» **EXERCISE OBJECTIVE**:
Using the listing below, copy exactly each line from the one that has "Screen dimensions: 401x246" through the one that has "Image resolution: width=194"; omit the pictures.

(ENTRIES SUPPLIED Opens)

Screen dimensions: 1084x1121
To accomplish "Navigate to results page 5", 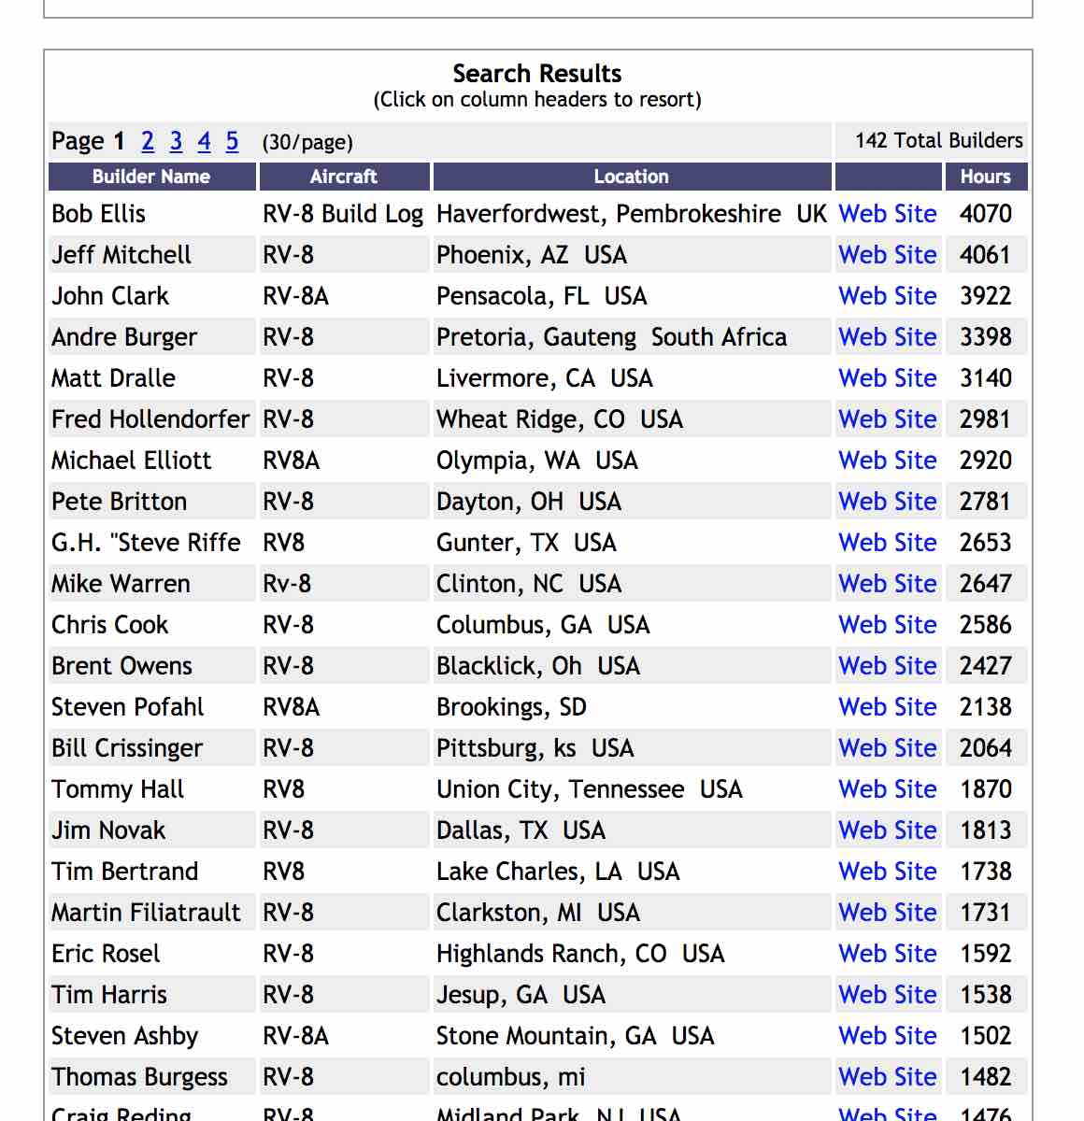I will (232, 141).
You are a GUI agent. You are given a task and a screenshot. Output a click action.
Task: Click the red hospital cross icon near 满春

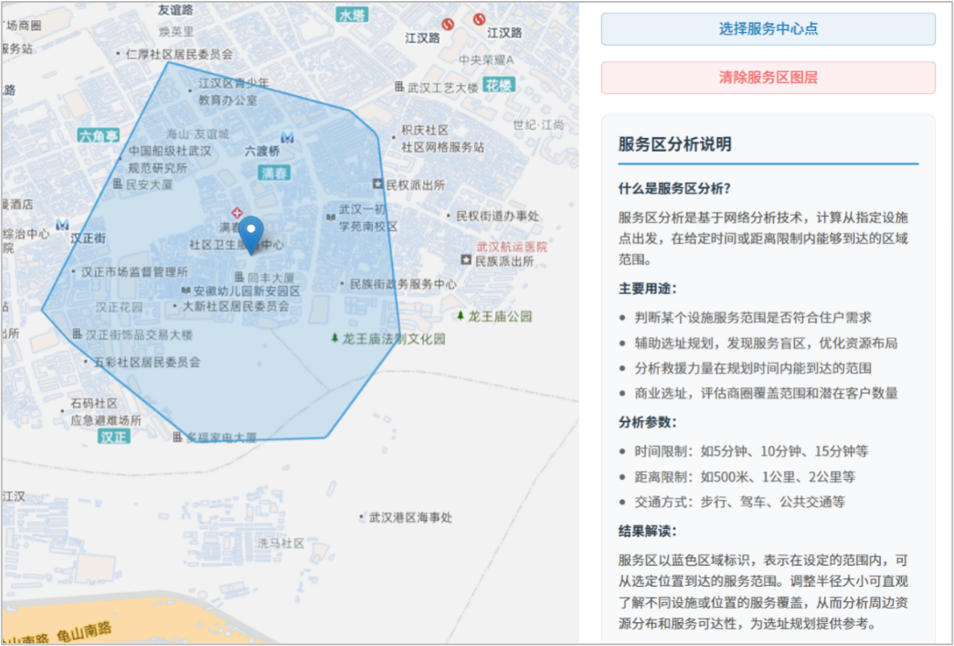[x=238, y=212]
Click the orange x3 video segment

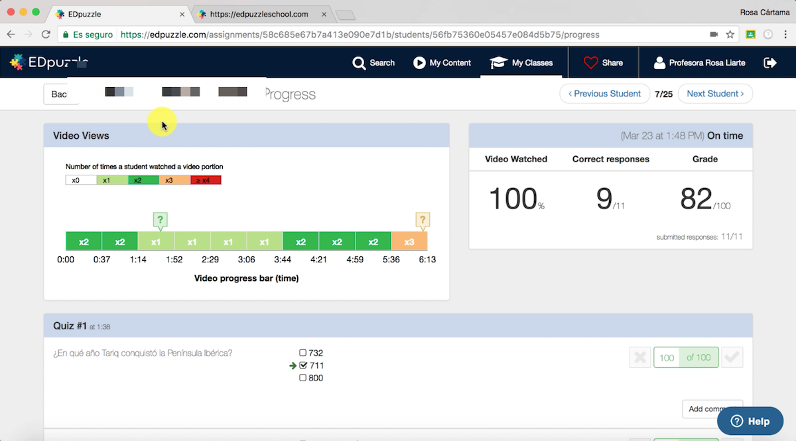click(409, 242)
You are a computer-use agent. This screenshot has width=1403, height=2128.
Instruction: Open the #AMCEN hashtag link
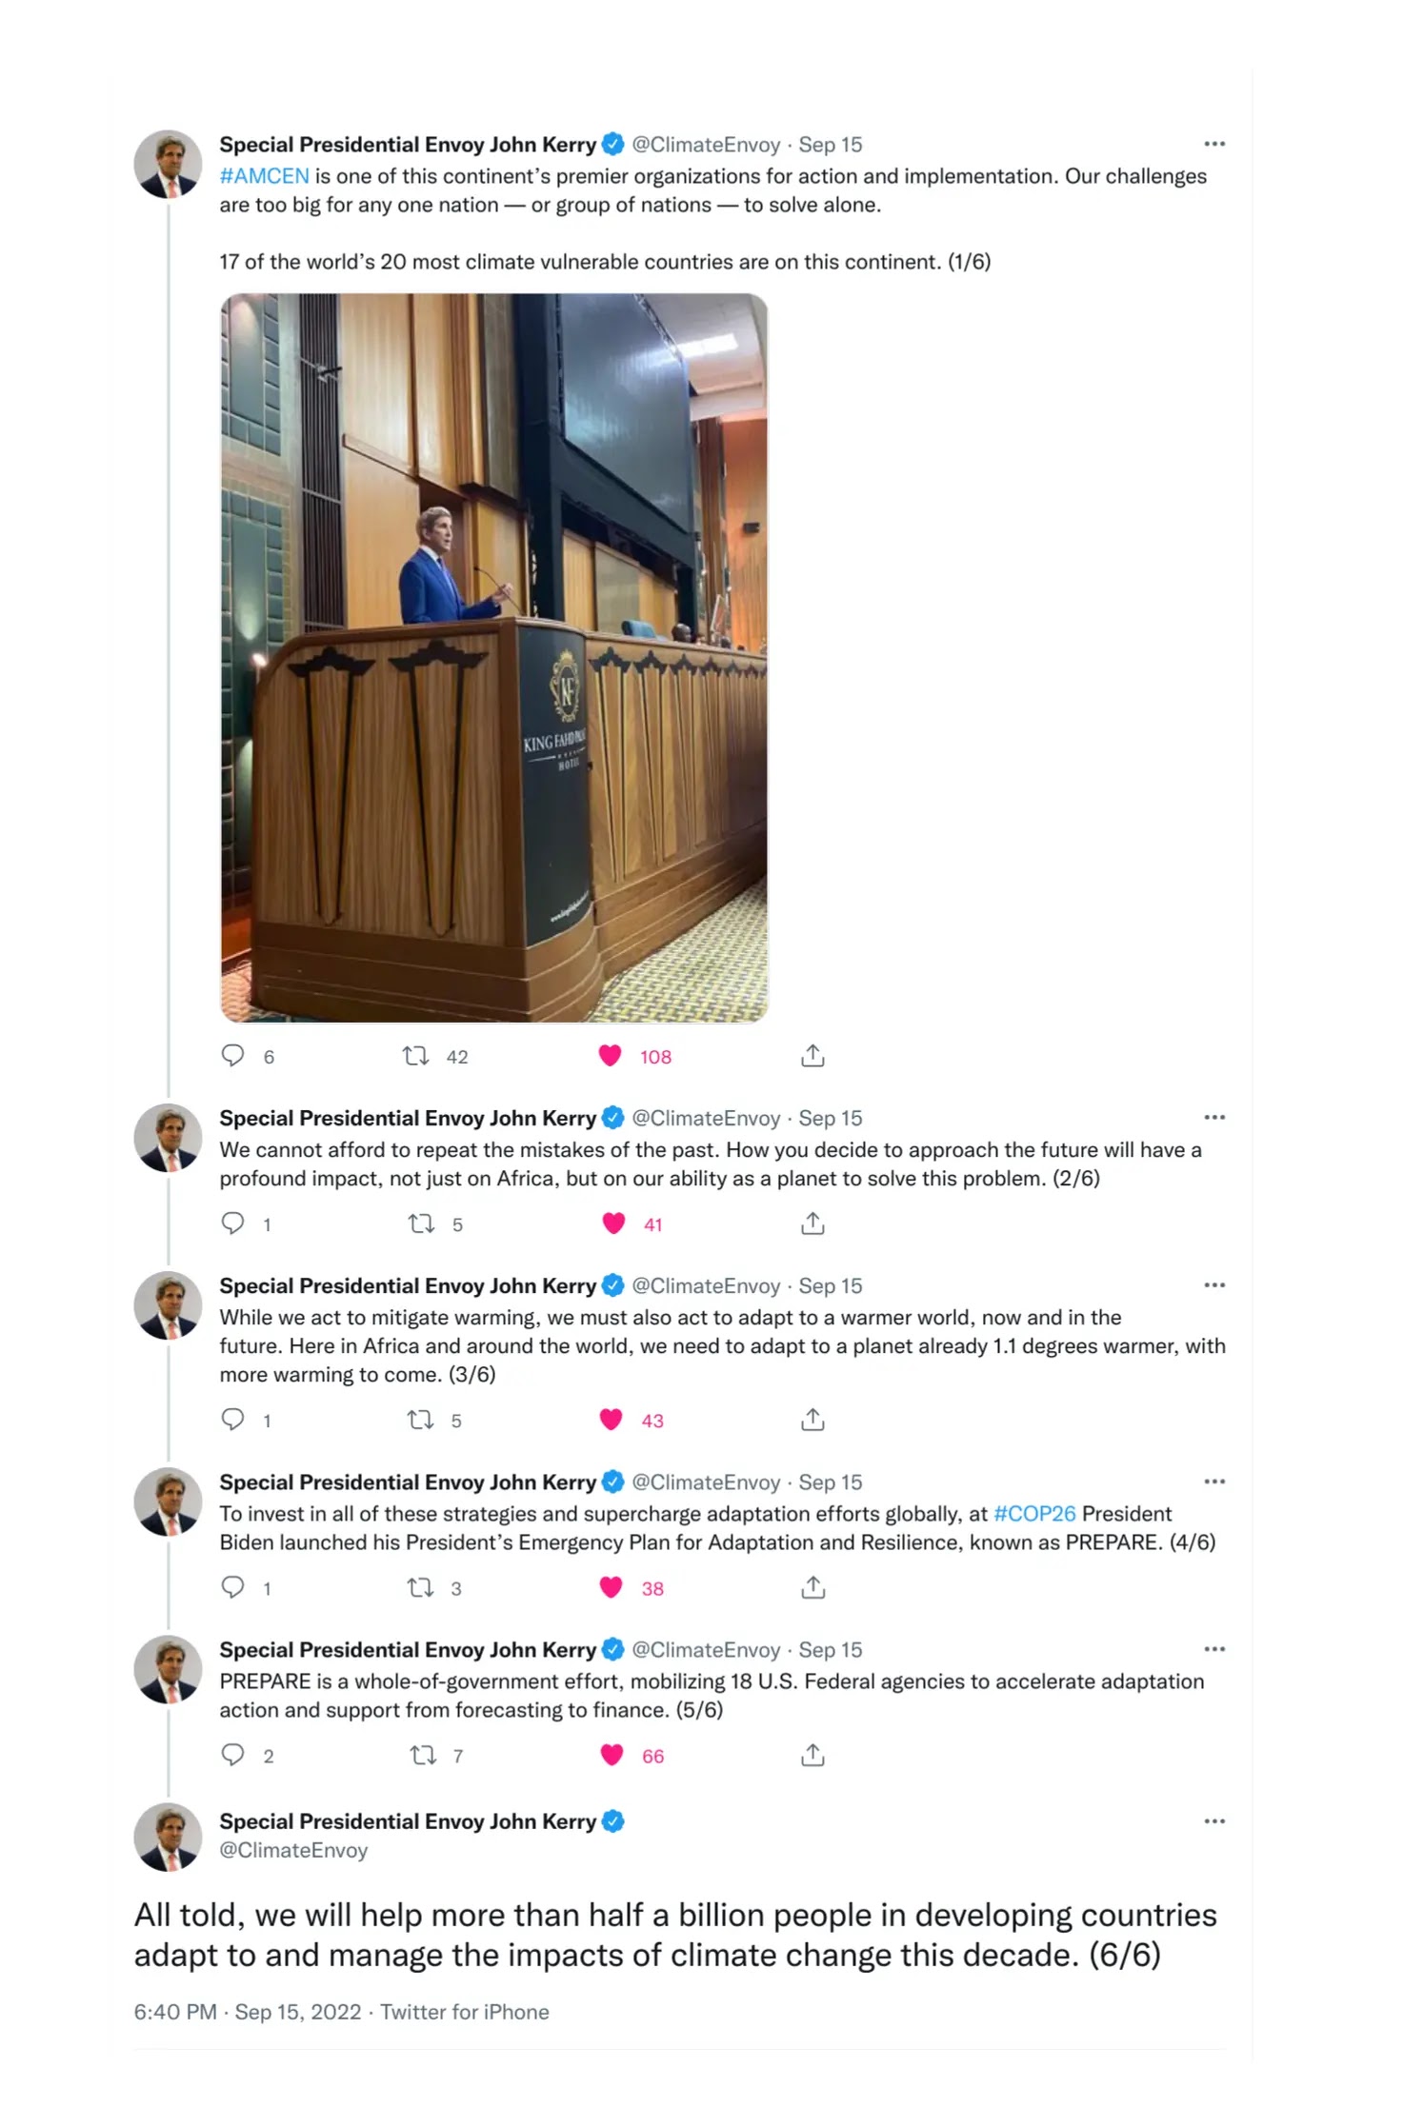[x=264, y=176]
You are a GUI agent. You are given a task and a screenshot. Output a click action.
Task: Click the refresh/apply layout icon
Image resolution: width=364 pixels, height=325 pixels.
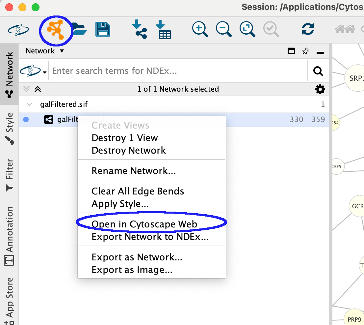(308, 30)
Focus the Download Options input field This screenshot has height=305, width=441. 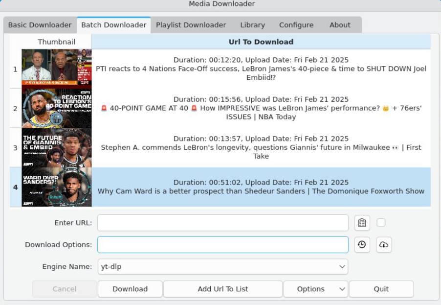[222, 245]
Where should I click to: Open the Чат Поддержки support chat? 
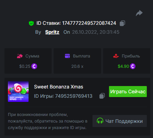(x=120, y=121)
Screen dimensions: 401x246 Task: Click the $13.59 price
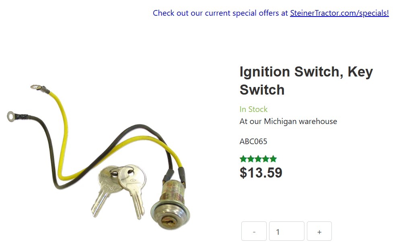tap(261, 173)
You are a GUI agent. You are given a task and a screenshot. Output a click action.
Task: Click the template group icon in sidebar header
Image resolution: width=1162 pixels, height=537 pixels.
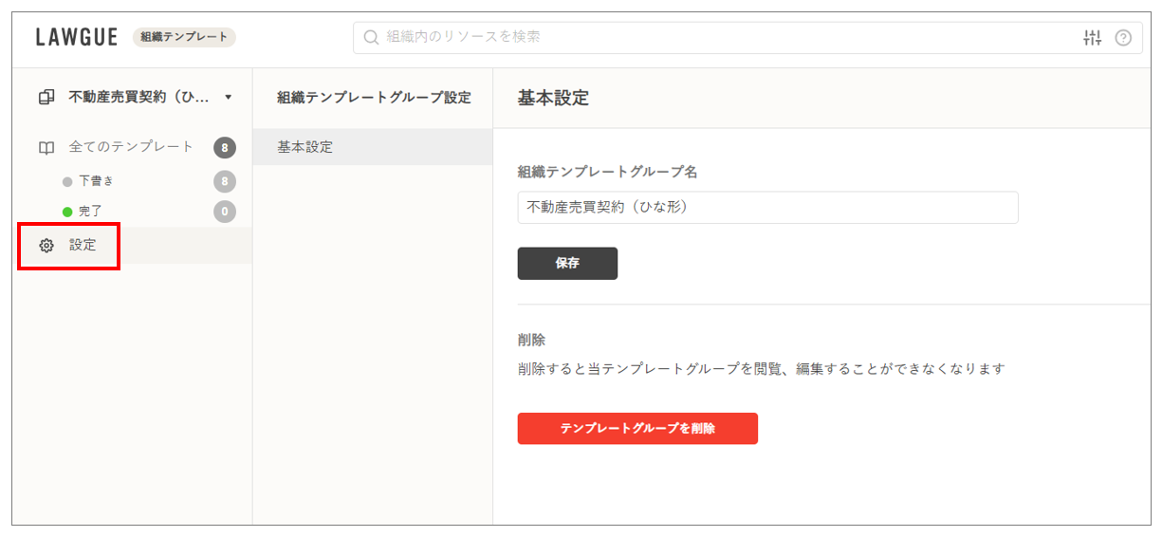pyautogui.click(x=46, y=98)
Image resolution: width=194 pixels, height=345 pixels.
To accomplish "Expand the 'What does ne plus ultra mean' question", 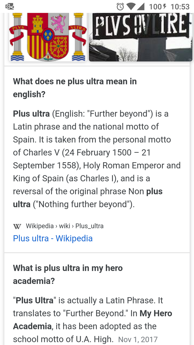I will click(75, 87).
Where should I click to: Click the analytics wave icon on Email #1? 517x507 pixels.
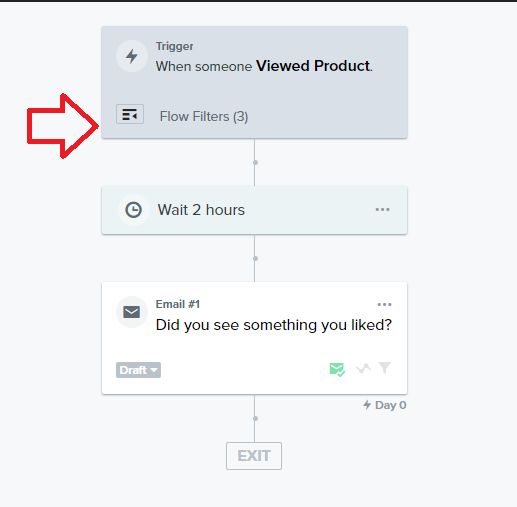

(ENTRIES SUPPLIED Closes)

» **SOLUTION TO THE EXERCISE**:
Screen dimensions: 401x246 Task: Click the $13.59 price
tap(261, 173)
You are a GUI agent. You are given a task and a screenshot. Output a click action.
Task: Click the template group icon in sidebar header
Image resolution: width=1162 pixels, height=537 pixels.
pyautogui.click(x=46, y=98)
Image resolution: width=194 pixels, height=345 pixels.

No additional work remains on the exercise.